With negotiations and compromises, Russia and the US could exchange more prisoners in the future, President Vladimir Putin said on Friday.
Commenting on the swap of American basketball star Brittney Griner and Russian national Viktor Bout, Putin said it happened because “compromises were found.”
“We do not rule out continuing such efforts in the future,” the Russian president said at a news conference in Bishkek, the capital of Kyrgyzstan, after a Eurasian Economic Union (EAEU) summit.
According to Putin, contacts between Russian and US intelligence services were initiated by the Americans and carried out “in a normal working mode.”
“We did not expect anything supernatural from them … We agreed that these contacts will continue,” he added.
To a question about more prisoner swaps, he said: “Everything is possible. It is a result of talks and the ability to compromise.”
However, he refuted the impression that prisoner exchanges could lead to dialogue with the US on other issues, saying the ongoing intelligence-level talks are focused on a single issue.
To a question about Russia’s nuclear doctrine, Putin said Moscow could take a leaf out of Washington’s page, including the strategy of “a disarming strike.”

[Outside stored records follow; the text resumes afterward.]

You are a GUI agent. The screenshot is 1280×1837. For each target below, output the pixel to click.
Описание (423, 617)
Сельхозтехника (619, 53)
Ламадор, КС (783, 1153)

“The US has a preemptive strike theory, first. Secondly, they are developing a disarming strike system. What is it? This is a strike by modern high-tech means, which could destroy control points and deprive the enemy of these control systems, and so on,” he elaborated.
“If we are to talk about this disarming strike, then maybe we should think about emulating the achievements of our American partners, their ideas of ensuring their security?” he said.
Russia will respond to oil price cap in next few days
Putin denounced the West’s decision to impose a price cap on Russian oil exports as “silly, harmful, and ill-considered,” reiterating that Moscow will not do business with countries who support the move.
EU countries last week agreed on a $60 per barrel price cap for Russian crude oil exports transported by sea, and have been joined by the G7 states and Australia.
The Russian president warned that lower prices will deprive the energy sector of investment, which could lead to shortages and “skyrocketing prices.”
If Russia agrees to this price cap, such measures could be applied to other areas and lead to a greater disruption of global market and economic principles, he added.
Putin said the $60 limit is almost around the price that Russia normally charges for its oil, meaning it will not be suffering losses in any case.
Moscow will unveil “specific steps” in response to the price cap in the next few days, he said, adding that the measures will be outlined in a presidential decree.
Putin said EAEU countries have agreed to establish a common gas trade market within two years, with an agreement likely between Russia, Kazakhstan, and Uzbekistan.
Zero trust between Russia and the West
Turning to the Ukraine conflict, Putin said a settlement will not be easy and could take some time.
After former German Chancellor Angela Merkel’s “unexpected and disappointing” statements on the 2014 Minsk agreement, there is almost zero trust between Russia and the West, he said.
He was referring to Merkel’s comments in a recent German media interview that the deal was only signed to buy Ukraine some time to become stronger.
After such statements it is not clear how we can look for any agreements in the future, Putin said.
He said Russia believed the German government, although it was supporting Ukraine, was sincerely looking for a settlement based on principles.
“They were deceiving us. The point was only to pump Ukraine with weapons and prepare for combat,” said Putin.
“Apparently, we got our bearings late. Maybe it all should have started earlier,” he added, referring to what Moscow calls its “special military operation” in Ukraine.
Putin also ruled out any more military recruitment drives in Russia.